Scandi is short for Scandinavian. These countries adopted a design style best described as simple but elegant. Scandi has been popular since the early 1930s but peaked in the mid-1950s.
Flooring: Embrace Natural Elements
The Scandinavian style embraces natural materials, or at least natural-looking materials, in their interior design. Hardwood floors are the order of the day here. The floors should be raw timber, with some lacquering. Make sure the floor is lacquered and treated or termites will send your floor – and your decorations – to Valhalla.
Scandi normally has light-colored wood to reflect light. The Scandinavian countries are dark in the winter for several months, so any light is welcome.
Carpeting: Use Rugs as Accent Pieces
Scandi style scoffs at wall-to-wall carpeting. Area rugs for accents are acceptable, however. The rugs should be made of all-natural materials, such as wool or cotton.
Keep your rug patterns simple and elegant. Monochrome, muted colors work best. The same goes for pile heights. Lower piles keep the floor looking clean and elegant and are easier to keep clean with a vacuum.
Maintain Clean Lines with Scandinavian Furniture
For Scandi room layouts, you want clean lines. The legs of furniture should be slanted outward. This makes it more stable so that even in the most boisterous house party the furniture isn’t as likely to tip.
For a Scandi bedroom pick a white or light-colored accent piece for the bed. As for the bed frame, it can also be of lighter coloured wood. You can even just ignore the frame completely. Yes, it’s possible to sleep well on a mattress without a frame.
Another thing you can try is to have open, communal spaces. The family is everything in Scandinavian cultures. To evoke this sense of family, try replacing individual chairs with a picnic bench set up to promote a sense of togetherness.

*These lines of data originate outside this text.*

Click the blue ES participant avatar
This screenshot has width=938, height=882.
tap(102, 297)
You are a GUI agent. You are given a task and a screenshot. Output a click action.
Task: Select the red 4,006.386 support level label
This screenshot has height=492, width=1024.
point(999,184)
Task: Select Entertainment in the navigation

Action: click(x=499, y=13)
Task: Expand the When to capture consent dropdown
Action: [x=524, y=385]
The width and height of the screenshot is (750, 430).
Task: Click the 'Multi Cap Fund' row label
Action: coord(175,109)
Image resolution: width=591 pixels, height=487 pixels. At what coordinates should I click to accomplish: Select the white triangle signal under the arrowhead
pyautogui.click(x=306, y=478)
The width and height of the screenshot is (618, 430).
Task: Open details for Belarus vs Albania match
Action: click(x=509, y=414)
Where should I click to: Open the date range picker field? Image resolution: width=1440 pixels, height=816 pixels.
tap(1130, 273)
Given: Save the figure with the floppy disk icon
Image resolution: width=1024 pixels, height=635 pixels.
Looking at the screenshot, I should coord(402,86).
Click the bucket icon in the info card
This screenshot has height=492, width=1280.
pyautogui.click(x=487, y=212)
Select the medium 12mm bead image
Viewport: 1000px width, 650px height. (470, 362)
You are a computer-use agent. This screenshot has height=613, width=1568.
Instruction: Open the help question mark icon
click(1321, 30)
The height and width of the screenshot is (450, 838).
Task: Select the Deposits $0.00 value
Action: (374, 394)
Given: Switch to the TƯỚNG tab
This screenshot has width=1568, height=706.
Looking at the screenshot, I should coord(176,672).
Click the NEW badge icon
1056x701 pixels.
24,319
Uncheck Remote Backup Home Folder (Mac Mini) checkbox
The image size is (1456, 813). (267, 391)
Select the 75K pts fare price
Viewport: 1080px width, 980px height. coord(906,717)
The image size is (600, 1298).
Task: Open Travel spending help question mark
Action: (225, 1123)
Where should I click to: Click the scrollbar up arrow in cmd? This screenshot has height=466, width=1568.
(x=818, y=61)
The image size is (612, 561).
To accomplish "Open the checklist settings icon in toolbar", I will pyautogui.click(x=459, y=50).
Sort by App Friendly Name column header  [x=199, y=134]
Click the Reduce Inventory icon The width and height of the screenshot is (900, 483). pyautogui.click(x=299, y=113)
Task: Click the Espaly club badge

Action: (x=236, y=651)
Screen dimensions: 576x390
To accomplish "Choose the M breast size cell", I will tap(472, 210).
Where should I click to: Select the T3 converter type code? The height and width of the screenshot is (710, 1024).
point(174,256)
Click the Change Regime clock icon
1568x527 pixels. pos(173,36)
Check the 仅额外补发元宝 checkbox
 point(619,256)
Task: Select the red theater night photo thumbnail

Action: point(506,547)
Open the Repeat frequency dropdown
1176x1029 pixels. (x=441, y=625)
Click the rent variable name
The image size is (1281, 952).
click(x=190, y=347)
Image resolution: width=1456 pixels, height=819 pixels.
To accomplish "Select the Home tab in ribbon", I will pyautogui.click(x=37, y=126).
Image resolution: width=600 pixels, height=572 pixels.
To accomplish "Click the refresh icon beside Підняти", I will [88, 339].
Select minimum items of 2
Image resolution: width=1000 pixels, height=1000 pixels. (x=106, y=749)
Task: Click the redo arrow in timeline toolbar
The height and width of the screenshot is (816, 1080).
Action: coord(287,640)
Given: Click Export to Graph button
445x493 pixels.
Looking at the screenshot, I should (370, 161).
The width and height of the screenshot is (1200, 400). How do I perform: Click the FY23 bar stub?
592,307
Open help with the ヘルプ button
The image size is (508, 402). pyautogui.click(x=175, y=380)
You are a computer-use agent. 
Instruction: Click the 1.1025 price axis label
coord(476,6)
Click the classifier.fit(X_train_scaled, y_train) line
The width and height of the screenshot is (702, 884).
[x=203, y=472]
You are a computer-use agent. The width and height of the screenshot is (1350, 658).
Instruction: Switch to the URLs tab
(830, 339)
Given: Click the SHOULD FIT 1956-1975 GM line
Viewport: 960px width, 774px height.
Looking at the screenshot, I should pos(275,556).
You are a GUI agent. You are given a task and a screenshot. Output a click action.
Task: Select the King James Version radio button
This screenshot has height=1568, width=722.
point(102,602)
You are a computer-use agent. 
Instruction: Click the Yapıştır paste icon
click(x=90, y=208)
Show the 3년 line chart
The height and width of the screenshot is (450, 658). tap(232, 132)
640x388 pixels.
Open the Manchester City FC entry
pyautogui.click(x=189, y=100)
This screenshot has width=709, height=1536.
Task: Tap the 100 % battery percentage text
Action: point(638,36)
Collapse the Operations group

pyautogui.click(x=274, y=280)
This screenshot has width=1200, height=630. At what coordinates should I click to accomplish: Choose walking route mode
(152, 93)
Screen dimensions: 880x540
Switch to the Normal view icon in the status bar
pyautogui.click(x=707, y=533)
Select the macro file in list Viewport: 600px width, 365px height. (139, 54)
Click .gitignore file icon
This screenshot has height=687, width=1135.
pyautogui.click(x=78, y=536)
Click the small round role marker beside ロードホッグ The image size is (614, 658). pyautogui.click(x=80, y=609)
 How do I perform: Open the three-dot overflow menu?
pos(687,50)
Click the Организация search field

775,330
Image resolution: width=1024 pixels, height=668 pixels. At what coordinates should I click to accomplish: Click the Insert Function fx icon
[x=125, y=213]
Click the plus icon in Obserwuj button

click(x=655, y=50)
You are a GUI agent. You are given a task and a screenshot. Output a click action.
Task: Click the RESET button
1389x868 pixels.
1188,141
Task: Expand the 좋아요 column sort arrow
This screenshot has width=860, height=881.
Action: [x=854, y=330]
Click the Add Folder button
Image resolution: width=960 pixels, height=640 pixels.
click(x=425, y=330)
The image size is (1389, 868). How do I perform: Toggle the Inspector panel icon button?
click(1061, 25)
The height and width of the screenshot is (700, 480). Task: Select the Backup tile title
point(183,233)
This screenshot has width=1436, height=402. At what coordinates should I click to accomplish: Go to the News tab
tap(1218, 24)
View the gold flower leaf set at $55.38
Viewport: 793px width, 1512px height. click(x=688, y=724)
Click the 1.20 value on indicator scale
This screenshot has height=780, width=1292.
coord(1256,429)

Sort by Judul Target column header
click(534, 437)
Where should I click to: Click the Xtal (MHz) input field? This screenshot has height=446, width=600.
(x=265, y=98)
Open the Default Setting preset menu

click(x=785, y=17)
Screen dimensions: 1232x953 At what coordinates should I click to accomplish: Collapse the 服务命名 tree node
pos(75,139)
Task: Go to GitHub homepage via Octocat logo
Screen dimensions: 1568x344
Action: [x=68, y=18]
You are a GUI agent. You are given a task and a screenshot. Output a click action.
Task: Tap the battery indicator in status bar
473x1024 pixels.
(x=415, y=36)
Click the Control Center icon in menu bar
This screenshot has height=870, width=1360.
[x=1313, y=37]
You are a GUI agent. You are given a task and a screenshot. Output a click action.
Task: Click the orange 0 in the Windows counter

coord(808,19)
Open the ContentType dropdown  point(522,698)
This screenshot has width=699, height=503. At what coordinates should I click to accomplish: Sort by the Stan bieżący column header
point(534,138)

The lines of the dining bench will tie the room together. This suggestion works best if you have a long room.
Colours: Mimic Mother Nature
Pining for the fjords? That’s a good thing when you’re looking for a choice of colors to use in your interior Scandi decor. Muted greens, paled ice blues, ambers, pinks, moss green, and even rust are all integral parts of a contemporary Scandi-inspired home’s colour scheme.
Scandinavian people have always looked to nature for colour-coordination cues. Even though someone might say that no colour exists in Scandi style, taking one look at some homes in Denmark or Sweden might give you a very swift rebuttal. Some homes embrace the all-white aesthetic, but not as many as you might think.
So why the all-white in the first place? Well, when you’re under the midnight sun, you want as much light as you can. White floors and white furniture are one of the few natural ways to counteract the darkness of nearly six months of winter.
Warm colours work well if they’re muted. The warm brown of a leather sofa can bring life to an otherwise dull room. Cool colours have their place, but they work best in the summer.
Layout: Basic Patterns & Clean Lines
Scandi layouts are simple, yet effective. They focus on clean lines and basic patterns. Furniture is streamlined, with an emphasis on larger pieces.
Wide open spaces are a must in a good Scandi-inspired decor. Placing items near the edges and walls of the room gives the illusion of more space.
Introduce a touch of greenery into the world. Even in the coldest house, a splash of green from a plant’s leaves can do wonders for the interior’s overall mood.
Lighting: Bright, Bright, Bright
Keep rooms in a Scandi house brightly-lit. Whether you’re talking about natural light or high-powered lamps and light bulbs, Scandi decor works best. Scandi houses rely mostly on natural lighting.
Remember: Scandi decor is all about natural simplicity. It should be natural-looking, bright, and simple. Muted colors and designs should feature prominently. Anything that helps to foster a sense of family and community is effective.